La foi

Texte de Véronique

La foi est comme l’ouvrage de Pénélope lorsqu’elle attend le retour d’Ulysse. La foi se fait et se défait sans cesse.

Je l’embrasse avec bonheur dès la prière du matin pour partir du bon pied avec allégresse et entrain.

Tiens ! Ce matin il pleut… La poubelle est renversée… J’ai égaré mes clés… Je suis déjà mouillée… Je commence à m’énerver et ma foi se défait. Il me faut un redoutable effort pour sortir des récriminations, pour retrouver les mots d’une forte conviction. J’ai besoin de ma foi. Sans elle je ne serais jamais capable de continuer à avancer sur le chemin de l’adversité.

Je m’accroche à des paroles maintes fois répétées pour sortir de l’impasse de mes lamentations. J’en appelle à celui que j’attends, j’implore son retour. Je crois en son amour. Ma foi se rétablit. Je peux continuer à vivre une journée qui ne sera pas conforme à mes vœux mais qui me fera progresser, un peu, vers celui qui habite mes aspirations, vers ce jour qui verra le retour du Roi.

Texte de Myriam

La foi est une chose bien étrange qu’on a du mal à capturer car elle est faite de paradoxes, reflet changeant d’éternité.

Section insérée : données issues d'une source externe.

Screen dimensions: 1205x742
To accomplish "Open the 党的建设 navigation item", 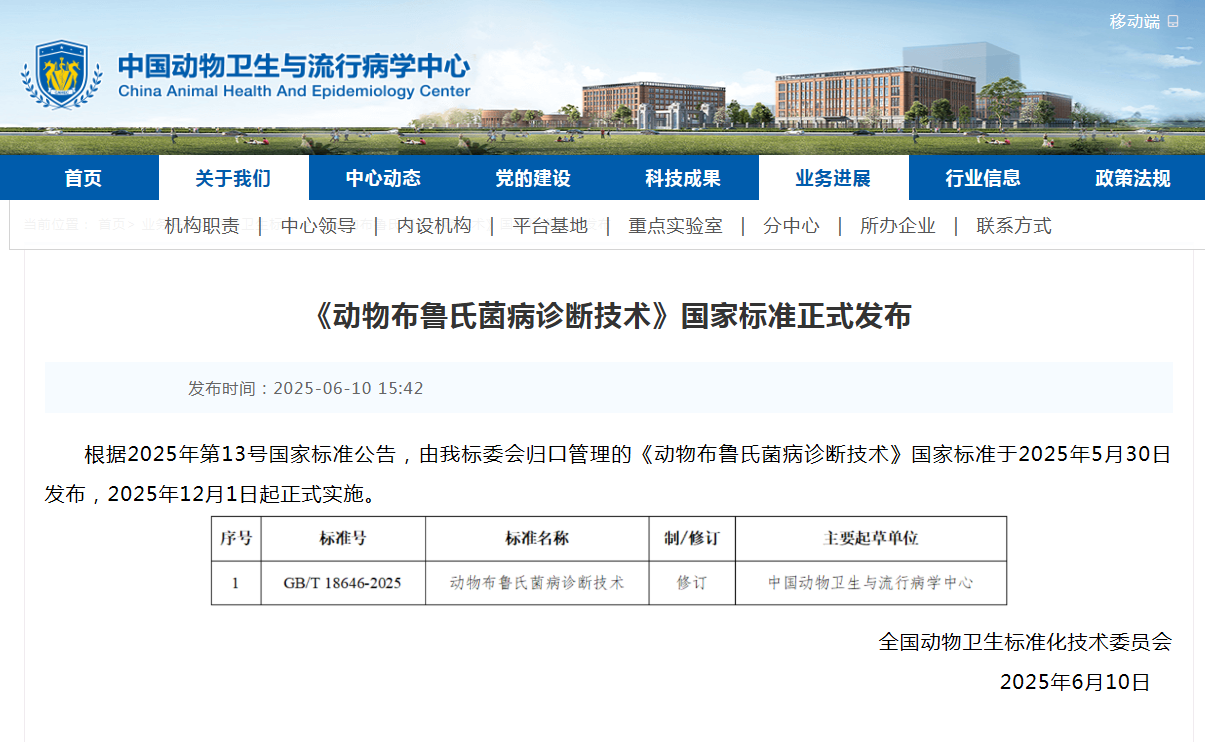I will coord(533,178).
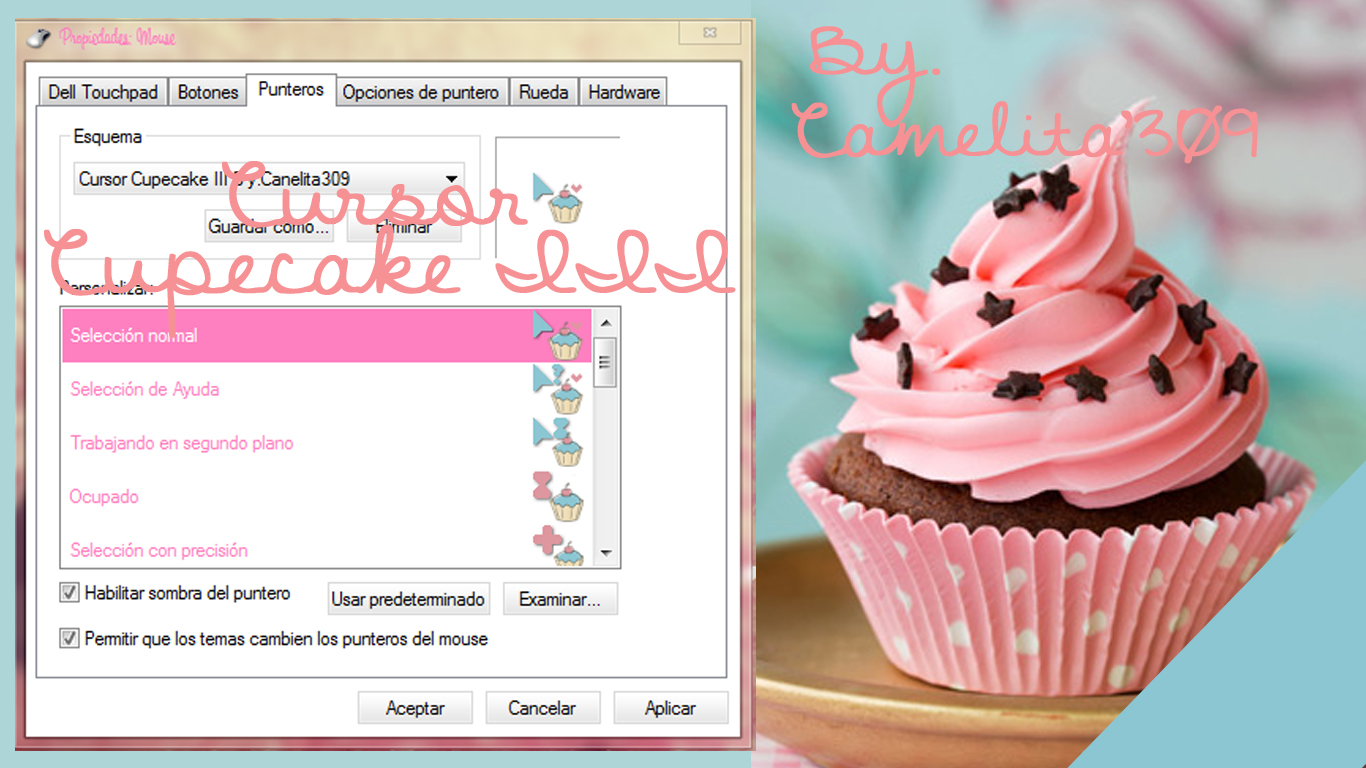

Pour qui la connaît, rien de plus solide : elle est au fondement d’une cité que ni les tremblements de terre ni les folies de la guerre ne pourront jamais ébranler ; mais quand on la regarde de près, on s’aperçoit qu’elle est aussi fragile qu’une toile d’araignée qu’un coup de main peut balayer.

Pour qui l’a adoptée, rien de plus naturel. Elle est le principe immortel qui n’a nul besoin d’être expliqué. Elle est partout, pour tout, en tout. Rien ne demeure en dehors d’elle, tout vit vraiment à travers elle. C’est la plus grande des richesses qu’un être humain puisse posséder car elle englobe le monde entier dans sa douce fécondité. Qui la garde en son cœur jouit d’une corne d’abondance qui ne sera jamais épuisée. Mais tentez d’aborder le sujet de son existence avec ceux qui ne l’ont pas reçue, la voilà tout d’un coup réduite à rien ; ce trésor dont le déploiement vous donnait tout en plénitude devient peau de chagrin, sans plus de consistance qu’un fantôme et vous vous retrouvez aussi démuni que le plus pauvre des hères, abasourdi devant le néant béant qui tout à coup est apparu en place de votre vie.

La foi est présente de toute éternité : d’âge en âge, de siècle en siècle, elle n’a pas changé. Rien de plus constant qu’elle car si l’on veut goûter à sa félicité, on lui retrouve la même nature, la même force et la même volupté qu’on avait déjà éprouvées ; toujours elle s’offrira à nos âmes assoiffées. Mais quoi de plus mouvant aussi ! Qui peut se vanter de l’avoir attrapée, de l’avoir plantée dans sa vie sans qu’un instant elle n’en soit sortie ? Insaisissable, furtive comme un courant d’air, elle va et vient : nous devons sans cesse la ré-apprivoiser quand à nos yeux elle s’est cachée. Ainsi fait le soleil masqué par un nuage : le ciel s’assombrit et notre humeur aussi ; l’instant d’après, il reparaît, éclairant d’une note joyeuse tout ce qui nous entoure.

La foi est la clé du Royaume des cieux ; folie pour les Hommes mais sagesse de Dieu. C’est un guide effronté et pourtant le plus sûr. Il faut avoir le courage de croire et de le suivre, faisant fi des dangers que le monde nous susurre. Alors tout se fait lumière et beauté radieuse.